§ Written instruction A: Identify every line of the listing that contains the word "type", treating uppercase and lowercase as different, and copy each of those lines.

======== Selected passage ========

As of 2023, 3D printing is accessibly and perhaps mainstream already, and I expect the same to happen with 3D scanning technologies within a few years. Some 3D scanners (such as models from Creality and Revopoint) already are within a for mainstream affordable price range of 300-400 USD. Even some (AI-backed) photogrammetry apps such as Kiri Engine and technologies such as NeRF are quite good in 3D scanning, with a regular smartphone camera.

With specific platforms such as thingiverse.com, printables.com and grabcad.com, it's easy for people all over the world (read: many different jurisdictions) to share 3D models, of physical objects that they've scanned, often anonymously. Besides those platforms, there are an endless amount of ways one could share a file.

Some closely related questions about this:

  • Is it legal to make a scan of anything? It's perhaps most similar to taking a 2D photo of anything, but with much more data.
  • Is it legal to print such 3D scans for personal and commercial use? Partially answered here: https://law.stackexchange.com/a/62325/5396.
  • Is it the nationality of the scanner or publisher, that determines the jurisdiction that applies, or the nation of file origin (uploaders IP address) that applies? Or perhaps the country that hosts such file sharing platform? Since anyone can use a VPN from anywhere, is that copyright or patent system ever gonna be waterproof?

======== Entries shown ========

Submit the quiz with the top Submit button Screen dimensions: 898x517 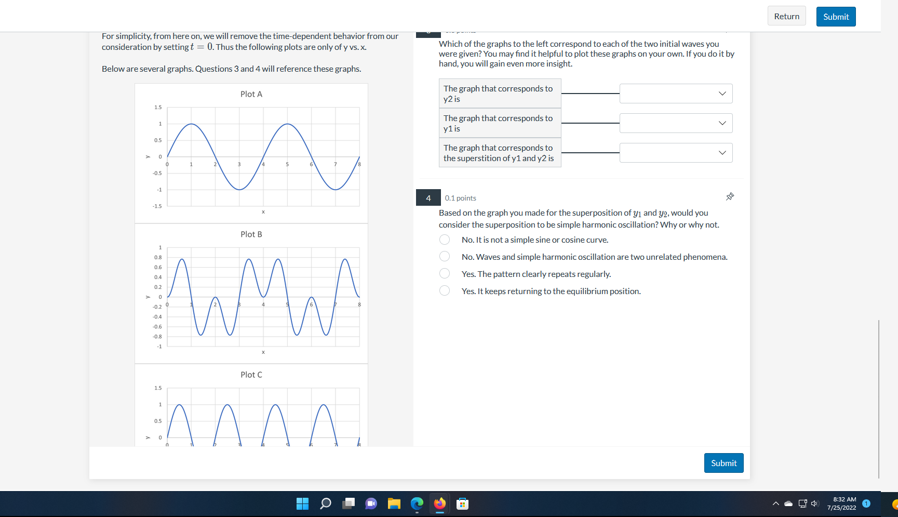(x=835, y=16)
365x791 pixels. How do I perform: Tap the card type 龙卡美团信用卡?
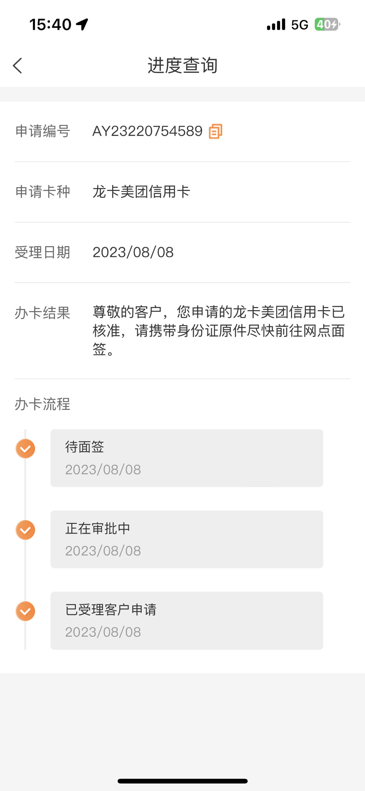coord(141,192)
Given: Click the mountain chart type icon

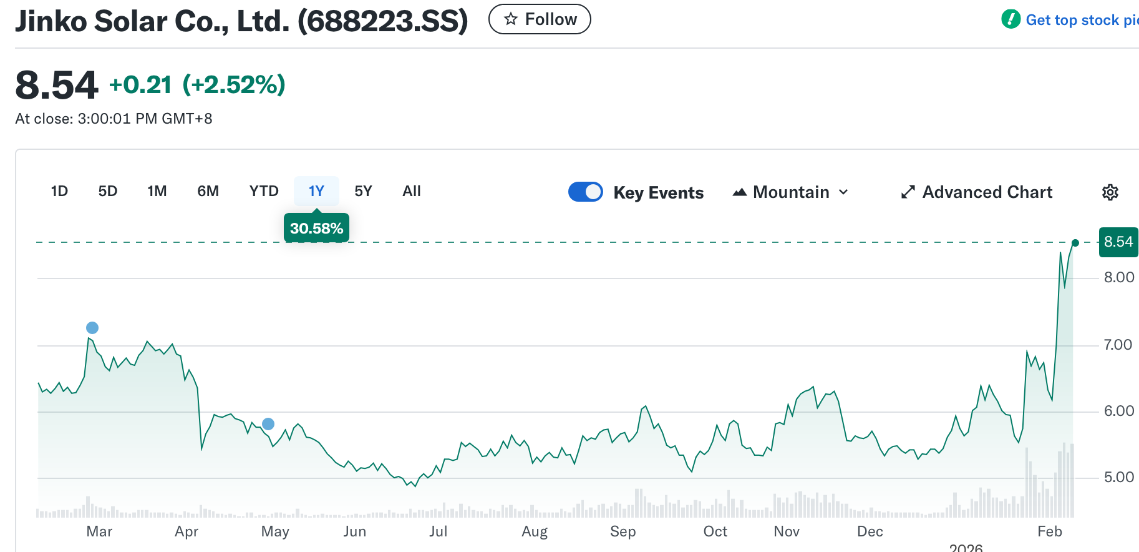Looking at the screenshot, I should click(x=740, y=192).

========
======== Entries shown ========

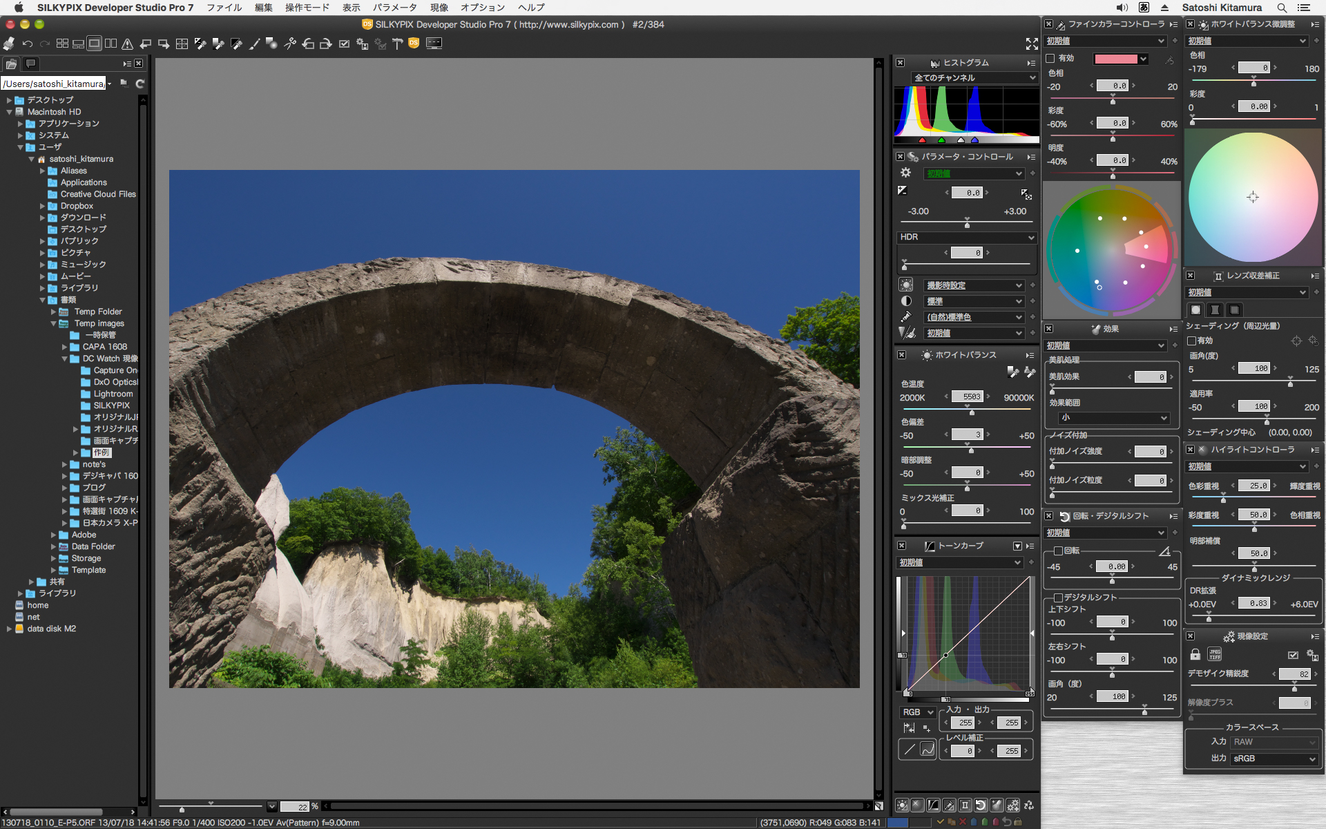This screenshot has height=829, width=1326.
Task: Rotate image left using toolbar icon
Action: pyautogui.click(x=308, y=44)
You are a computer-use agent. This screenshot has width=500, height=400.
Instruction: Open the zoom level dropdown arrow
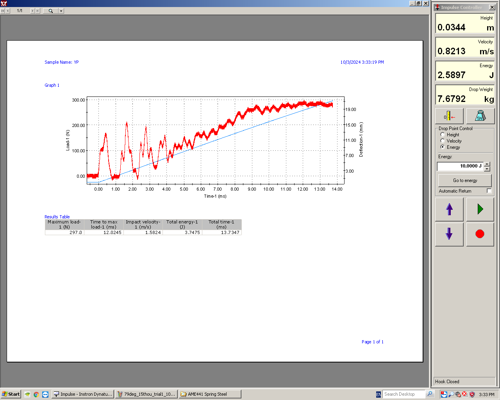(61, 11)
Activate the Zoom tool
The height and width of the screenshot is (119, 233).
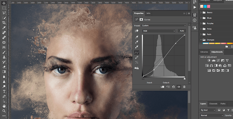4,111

========

§ Written instruction B: Reproduce the stretch of the passage on 3D scanning from "As of 2023, 3D" through "regular smartphone camera." word for word.

§ Response A:
365x791 pixels. How do I perform: Tap the card type 龙卡美团信用卡?
Given: Click the mountain chart type icon

§ Response B:
As of 2023, 3D printing is accessibly and perhaps mainstream already, and I expect the same to happen with 3D scanning technologies within a few years. Some 3D scanners (such as models from Creality and Revopoint) already are within a for mainstream affordable price range of 300-400 USD. Even some (AI-backed) photogrammetry apps such as Kiri Engine and technologies such as NeRF are quite good in 3D scanning, with a regular smartphone camera.